February 21, 2019 / 6:13 PM / 4 months ago

U.S. carriers compete for new slots at Tokyo's Haneda airport

CHICAGO (Reuters) - The top three U.S. carriers announced bids for new slots at Tokyo’s Haneda International Airport on Thursday as part of a push to increase daily nonstop flights to the Japanese capital ahead of the 2020 Olympic Games and beyond.

FILE PHOTO: Passengers are seen in front of security check at the Tokyo International Airport, commonly known as Haneda Airport, in Tokyo, Japan January 10, 2018. REUTERS/Toru Hanai/File Photo

The extra slots for U.S. airlines were unlocked after Japan reached an agreement with the U.S. Air Force to open up new flight paths around a nearby U.S. air base, a move needed to boost Haneda movements in the run-up to the 2020 Olympics in Tokyo.

Haneda is located closer to downtown Tokyo than the capital’s other international airport Narita, and flies to more destinations throughout Japan, making it attractive for both business travelers and tourists.

United Continental Holdings Inc and Delta Air Lines Inc are each bidding for six slots while American Airlines Group Inc is bidding for four.

Thursday is the deadline for applications to the U.S. Department of Transportation.

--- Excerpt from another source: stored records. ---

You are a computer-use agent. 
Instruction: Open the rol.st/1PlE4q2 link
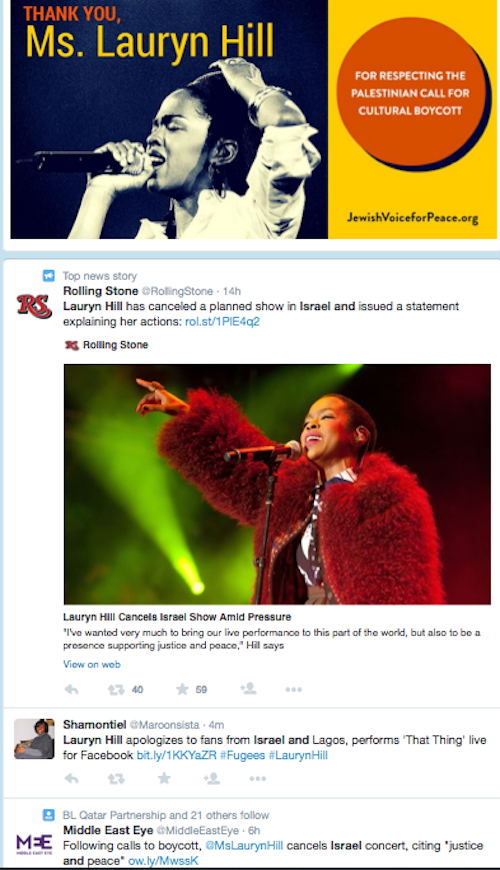[222, 322]
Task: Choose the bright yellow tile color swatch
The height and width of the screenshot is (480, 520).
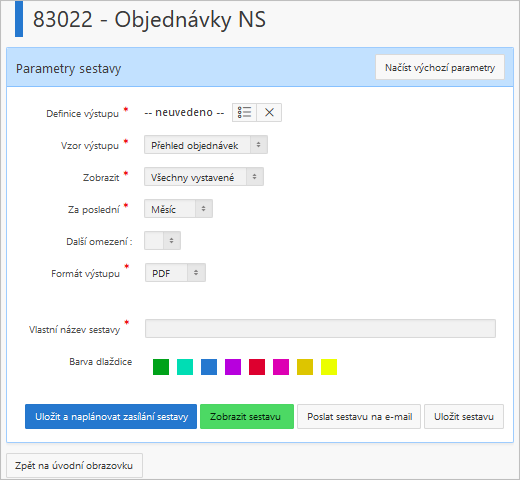Action: [x=329, y=367]
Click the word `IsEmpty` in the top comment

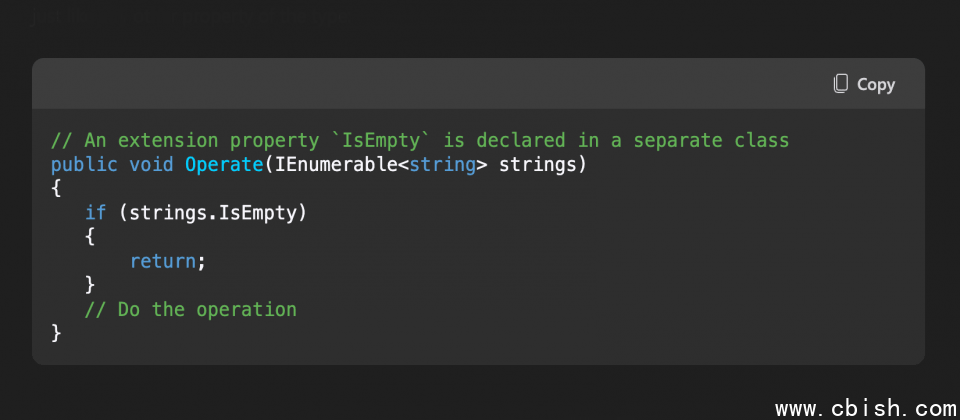click(x=381, y=140)
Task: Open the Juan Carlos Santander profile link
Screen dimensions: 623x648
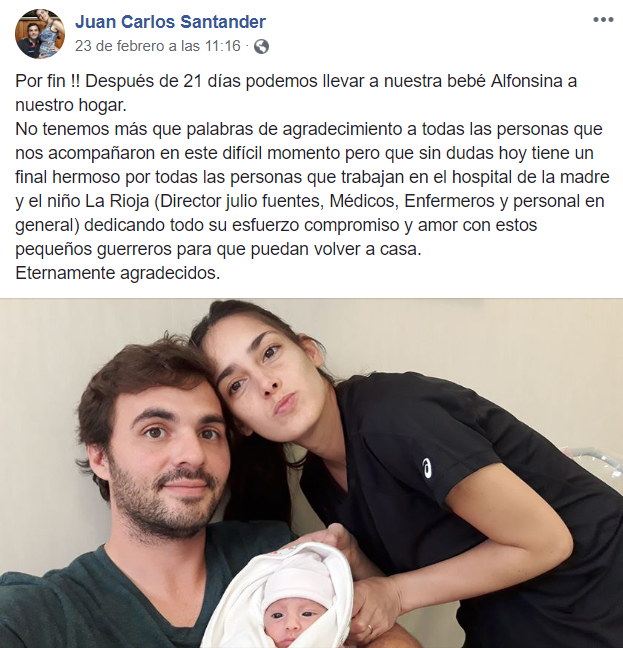Action: point(170,21)
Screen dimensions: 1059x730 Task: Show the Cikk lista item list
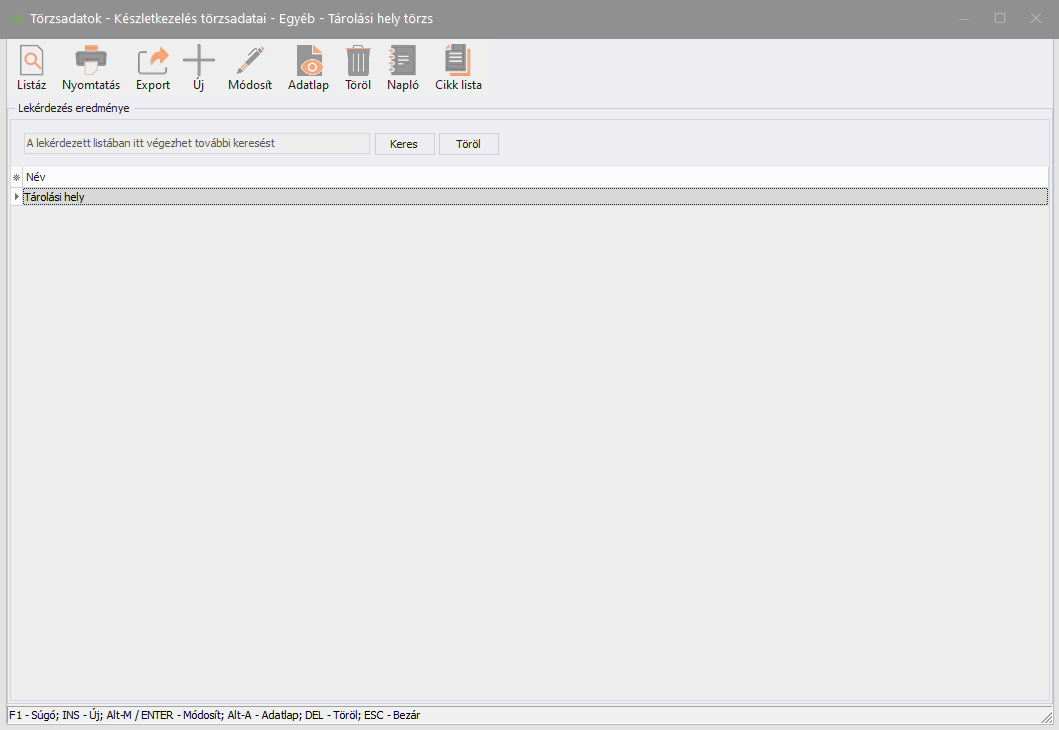coord(458,63)
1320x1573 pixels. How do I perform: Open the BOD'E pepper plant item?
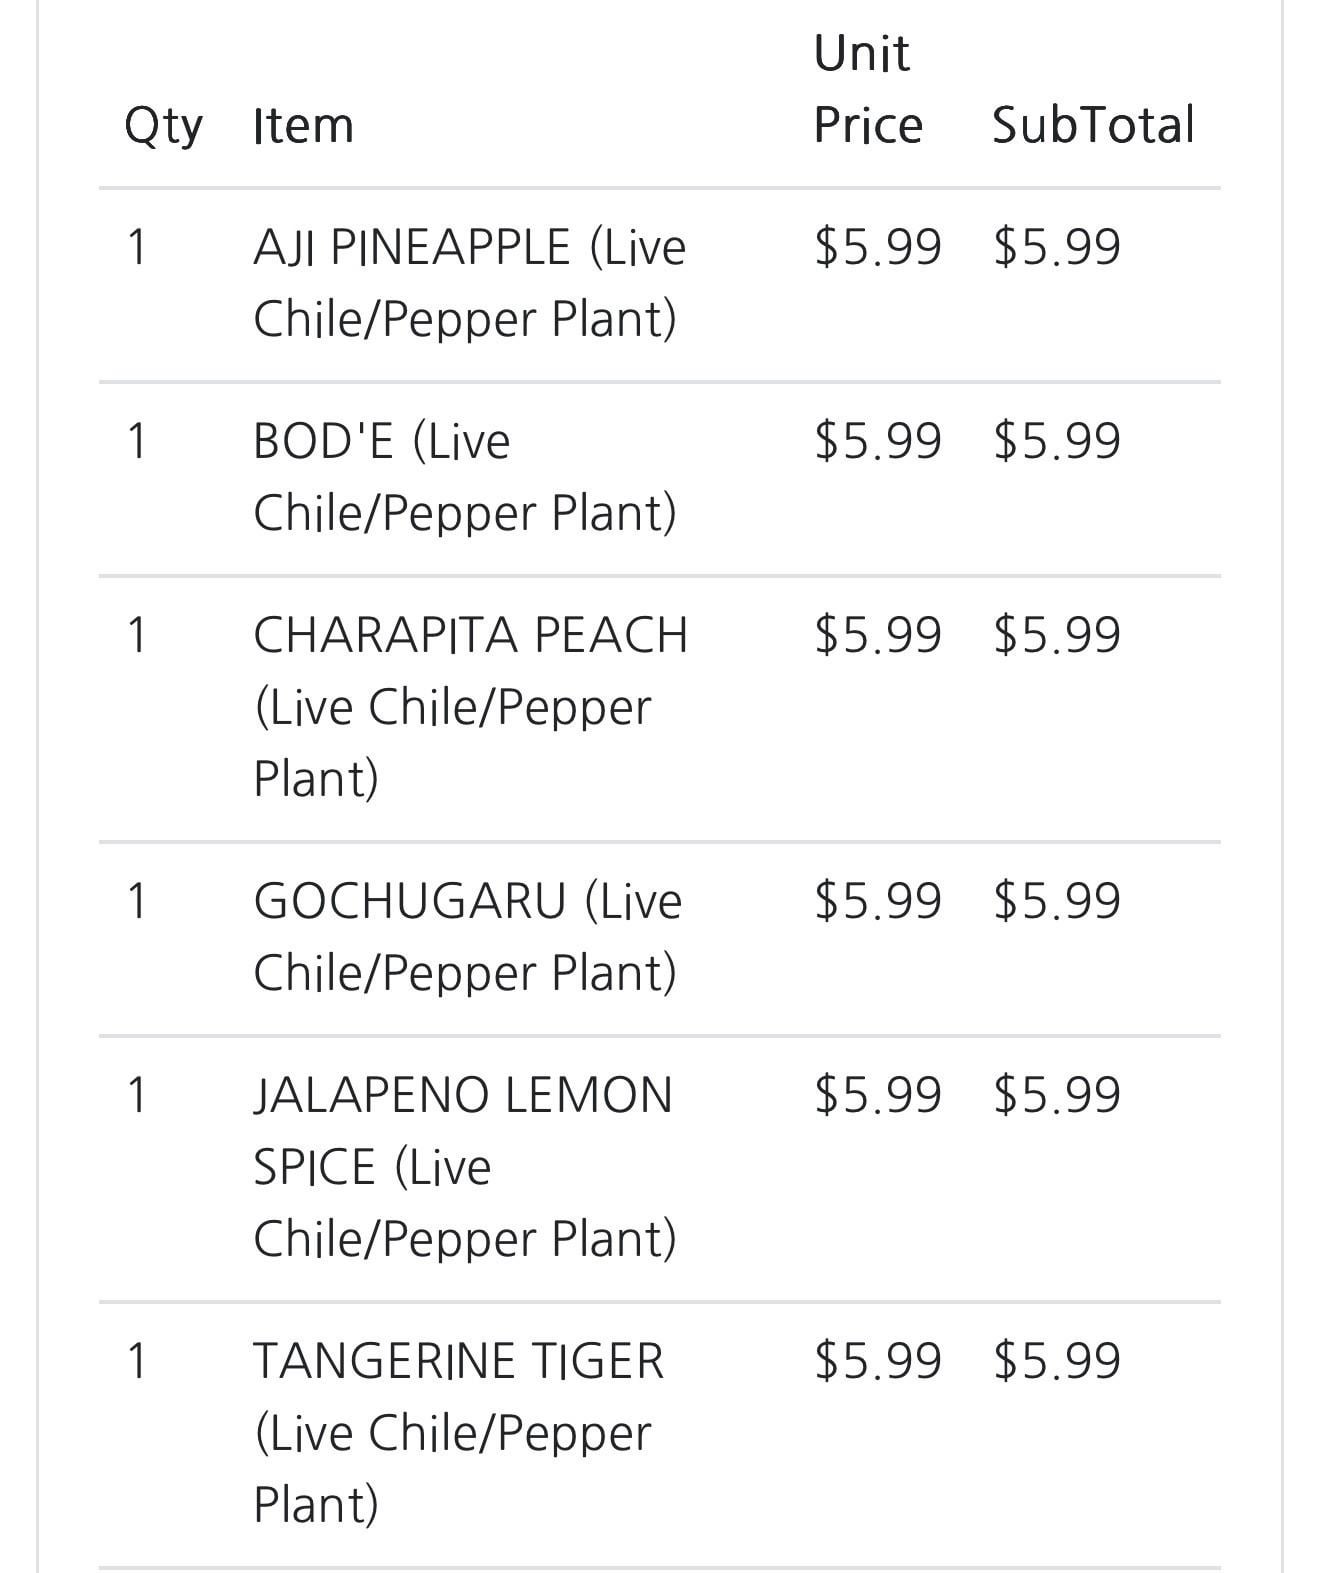click(464, 476)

Completion of an aviation agreement between the United States and Japan is expected later this year, United said. The new routes would launch for the 2020 summer flying schedule, once the U.S. Department of Transportation awards the slots.

United wants to fly to Haneda from its hubs at Newark Liberty, Chicago O’Hare, Washington Dulles, Los Angeles International, Houston George Bush and Guam. The flights from Newark, Los Angeles and Guam would be new routes operated by Boeing 777 and 787 models, while the flights from the other three hubs would be shifted from Narita.

Under the proposal, United said it would connect to 37 destinations in Japan from Haneda with its joint venture partner All Nippon Airways (ANA).

Industry analysts say a recent sale of Boeing 737 MAX aircraft to ANA may have weighed in the decision to grant more flying rights for U.S. airlines into Haneda, which airlines compete for aggressively due to the airport’s proximity to the Japanese capital, a major center for global commerce.

Delta is proposing daily flights from Seattle, Detroit, Atlanta and Portland, Oregon, and twice-daily service between Haneda and Honolulu. American has requested a daily flight from Las Vegas and Los Angeles and twice-daily from its hub in Dallas.

Delta would fly the Airbus A330-900neo from Seattle, the A350-900 from Detroit, the A330-200 from Portland, the Boeing 777-200ER from Atlanta and the 767-300ER from Honolulu.

American, like United, would use 777 and 787 models by Boeing.